* **Work order**
The reply must repeat each entry exactly and contain no pictures.

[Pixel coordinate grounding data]
□ □ □
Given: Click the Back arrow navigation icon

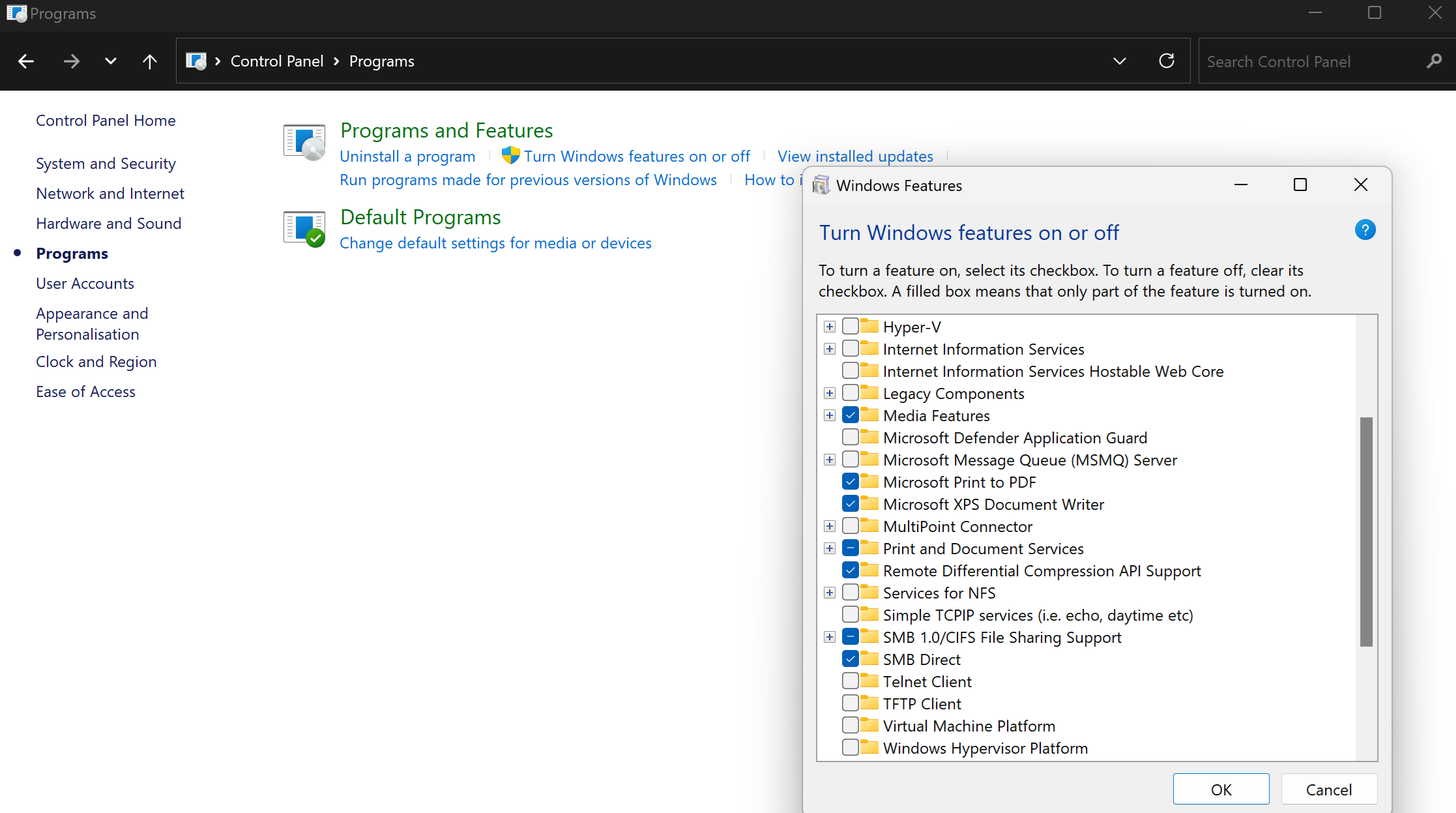Looking at the screenshot, I should [x=26, y=61].
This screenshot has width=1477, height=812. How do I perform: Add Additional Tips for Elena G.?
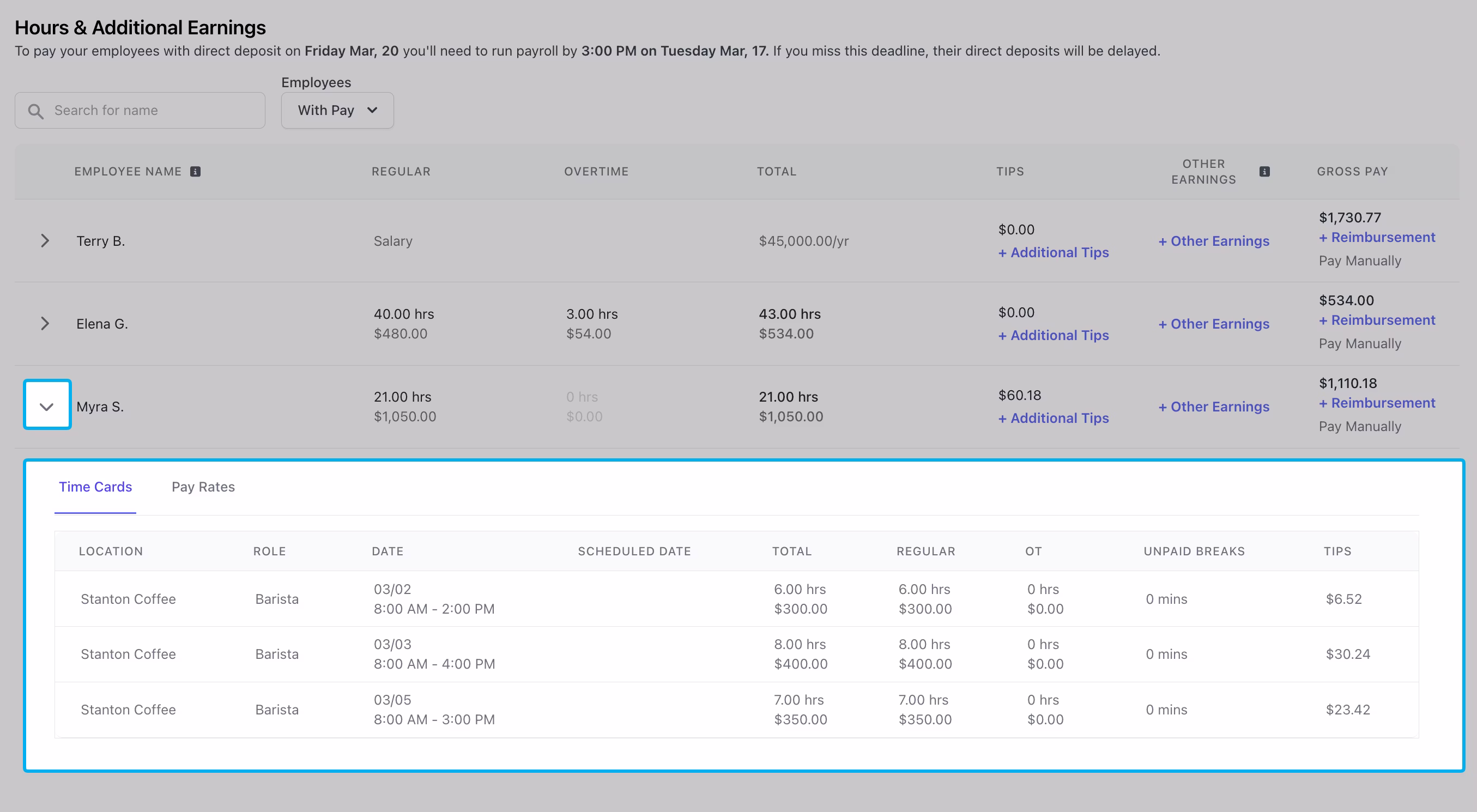click(x=1054, y=336)
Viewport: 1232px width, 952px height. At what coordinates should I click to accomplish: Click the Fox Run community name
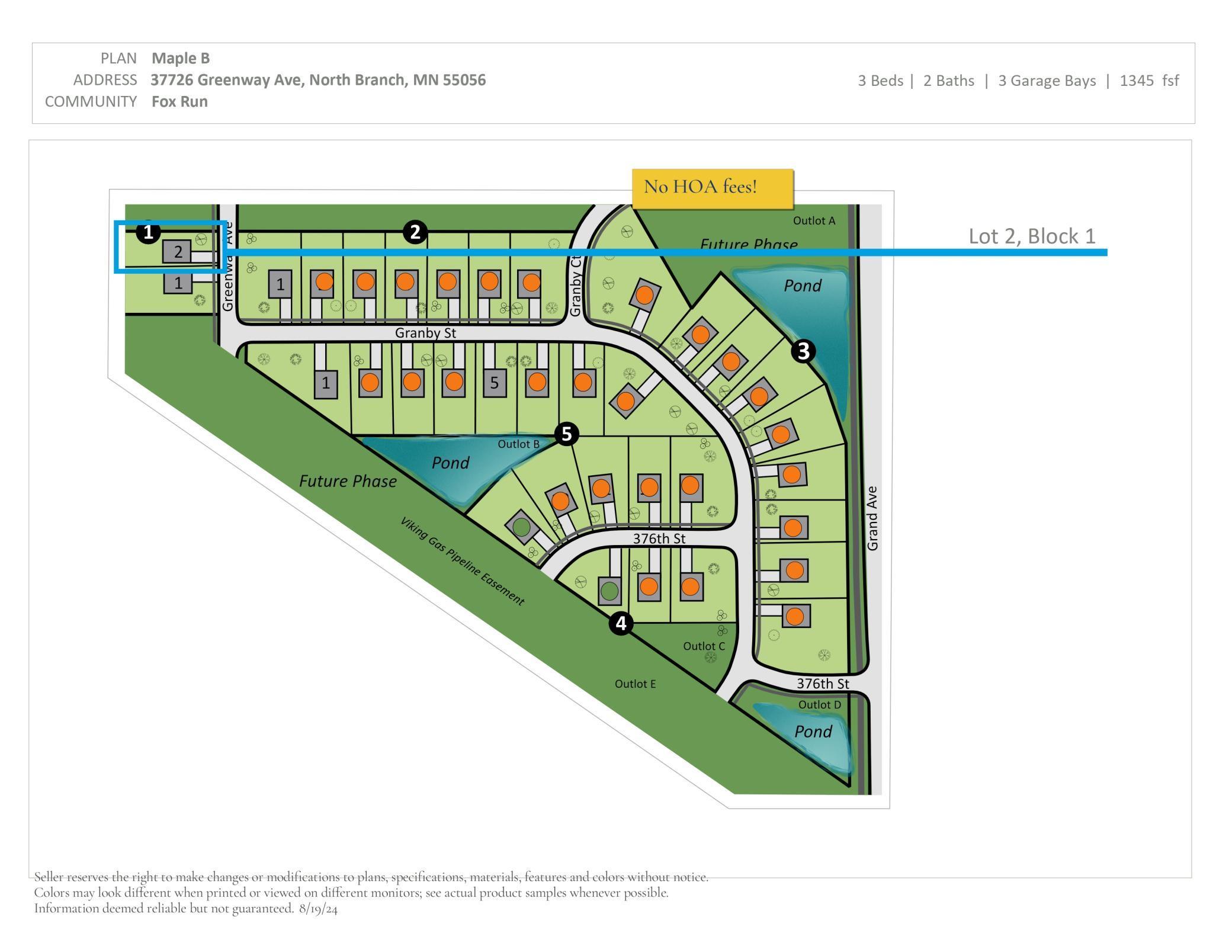tap(179, 102)
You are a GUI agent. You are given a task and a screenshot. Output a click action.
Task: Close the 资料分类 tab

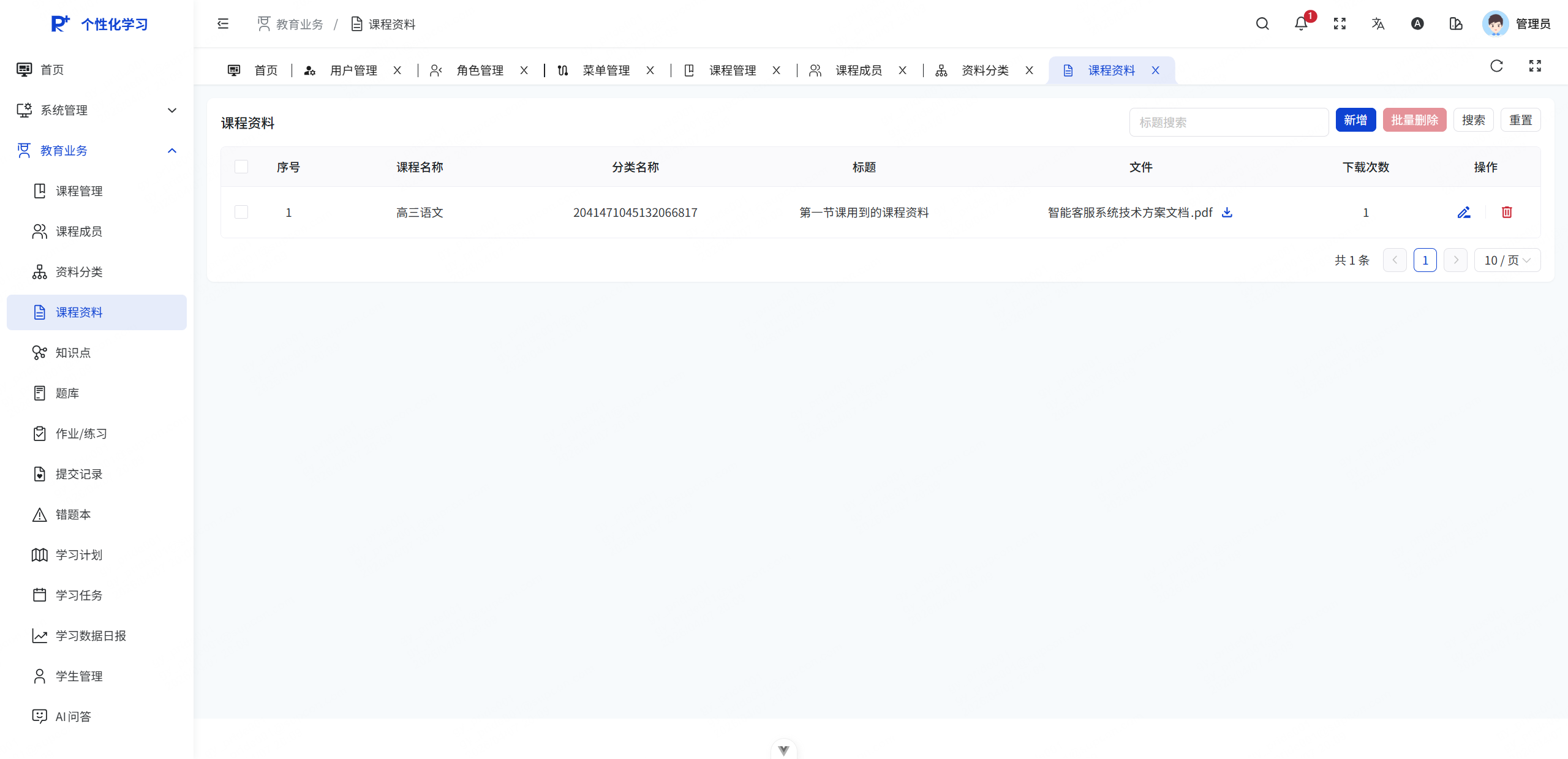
□ □ □
* **Task response**
Given: Click the Back arrow navigation icon

Looking at the screenshot, I should [x=26, y=61].
This screenshot has width=1477, height=812. How do I perform: Add Additional Tips for Elena G.?
click(x=1054, y=336)
Viewport: 1232px width, 952px height. At what coordinates should I click to accomplish: Click the Fox Run community name
tap(179, 102)
You are a GUI agent. You are given a task and a screenshot. Output a click action.
Task: Close the 资料分类 tab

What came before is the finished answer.